When talking about the belt size, we look at the width and the length of the belt:
Most popular models have a belt width between 18 and 20″. The more expensive the model, the wider the belt. (Commercial models you will find the gyms often have width of 22″)
If you plan to jog or run, you will appreciate the extra space the 20″ belt provides.
If you only intend to walk on the treadmill, save some money and get one with a narrower belt.
Most belts you will find on home treadmills are between 50 and 60″. Again, the more expensive the treadmill, the longer the belt will usually be.
If you intend to do a lot of running on the treadmill or if you’re 6′ and above, look for a 58″ or 60″ belt.
Incline makes your workout more challenging (and interesting!) by raising the running area to mimic walking or running uphill. This not only adds intensity but also helps burn more calories and add variety to your workouts. It’s also safer for your knees.
Two types of incline are:
- powered (sometimes called automatic or motorized)
As the name suggests, with the manual incline you have to change the angle manually. This usually means pausing the workout, changing the angle and getting back to work.
With the automatic incline you only need to press the button to change the angle. Some models will even allow you to pre-program the changes beforehand.
The maximum incline you can set is usually around 10, 15 or 20%. With those higher numbers even walkers can achieve calorie burn previously reserved only for runners.
The Console (computer and display)
There’s no lack of choice when it comes to treadmill consoles.
From smaller monochrome screens to large color touchscreen displays, everyone can find what they are looking for. It’s largely a matter of personal preference, but whatever you choose, make sure all the information you need is easily accessible and visible at a glance.
Suspension (the shock absorption mechanism)
Since you will (hopefully) spending a lot of time on the running bed of the treadmill, make sure the suspension mechanism is up to par.
Overly soft cushioning might lead to knee injuries in the future. This kind of material will also often wear out quicker. Avoid excessively hard surfaces, too. It shouldn’t feel like you’re running on asphalt.
Since you’re buying a complex electronic device that will hopefully last you many years, you need to make sure the warranty will cover all the necessary parts. It’s not uncommon for manufacturers nowadays to offer lifetime warranty on the frame and motor, and a 1 to 3 years warranty on the parts and labor.
What to expect from a $1000 treadmill?
So, what can you expect from an under $1000 treadmill?

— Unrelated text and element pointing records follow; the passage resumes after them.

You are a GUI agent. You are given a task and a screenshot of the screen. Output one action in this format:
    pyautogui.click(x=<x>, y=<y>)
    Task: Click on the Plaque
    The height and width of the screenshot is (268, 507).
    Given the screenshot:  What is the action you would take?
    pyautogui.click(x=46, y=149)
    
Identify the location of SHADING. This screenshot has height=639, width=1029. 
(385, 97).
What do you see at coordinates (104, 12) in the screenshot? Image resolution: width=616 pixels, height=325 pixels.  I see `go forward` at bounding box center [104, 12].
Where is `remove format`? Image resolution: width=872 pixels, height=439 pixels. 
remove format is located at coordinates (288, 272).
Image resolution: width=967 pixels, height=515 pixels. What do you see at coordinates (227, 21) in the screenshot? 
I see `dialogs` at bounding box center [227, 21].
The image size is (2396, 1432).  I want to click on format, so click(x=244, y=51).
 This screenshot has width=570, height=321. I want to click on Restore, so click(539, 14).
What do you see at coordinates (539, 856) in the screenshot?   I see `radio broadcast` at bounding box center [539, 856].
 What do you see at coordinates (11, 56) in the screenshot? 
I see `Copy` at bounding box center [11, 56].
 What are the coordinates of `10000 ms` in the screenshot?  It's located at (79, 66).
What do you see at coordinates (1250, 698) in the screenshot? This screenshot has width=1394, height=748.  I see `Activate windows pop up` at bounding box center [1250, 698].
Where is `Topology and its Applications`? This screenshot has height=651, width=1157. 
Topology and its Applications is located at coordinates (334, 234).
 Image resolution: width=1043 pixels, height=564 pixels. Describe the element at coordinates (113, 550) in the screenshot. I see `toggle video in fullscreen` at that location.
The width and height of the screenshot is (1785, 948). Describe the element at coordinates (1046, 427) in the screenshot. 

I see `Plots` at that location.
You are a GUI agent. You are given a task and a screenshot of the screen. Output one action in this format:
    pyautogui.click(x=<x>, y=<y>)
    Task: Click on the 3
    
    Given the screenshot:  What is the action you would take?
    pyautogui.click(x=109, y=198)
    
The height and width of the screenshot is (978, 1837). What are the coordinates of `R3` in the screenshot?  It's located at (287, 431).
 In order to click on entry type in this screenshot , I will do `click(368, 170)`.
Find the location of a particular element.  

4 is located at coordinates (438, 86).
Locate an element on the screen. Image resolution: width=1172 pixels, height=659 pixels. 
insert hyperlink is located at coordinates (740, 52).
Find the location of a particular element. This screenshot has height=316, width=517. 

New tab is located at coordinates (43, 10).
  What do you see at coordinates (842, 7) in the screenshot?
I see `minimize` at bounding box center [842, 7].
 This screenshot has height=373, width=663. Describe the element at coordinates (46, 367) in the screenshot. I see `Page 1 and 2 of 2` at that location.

You will be getting a powerful 2-3 CHP motor, a wide belt of up to 20″ width and 60″ length with powered incline, and a variety of built-in workouts. Unlike cheaper models, most treadmills in this price range will also feature some kind of smartphone integration (i.e. speakers) and at least 2 years warranty on parts and service.
What you probably won’t get at $1000 range
As mentioned previously, don’t expect to get the same level treadmill as the one you see in your local gym. Home treadmills will generally have slightly smaller belts, a simpler screen and might not have the heart-rate controlled workout programs and other functionality. The construction won’t be as sturdy and the incline won’t be as steep. But since it’s only you and your family using the treadmill, you probably don’t really need all that.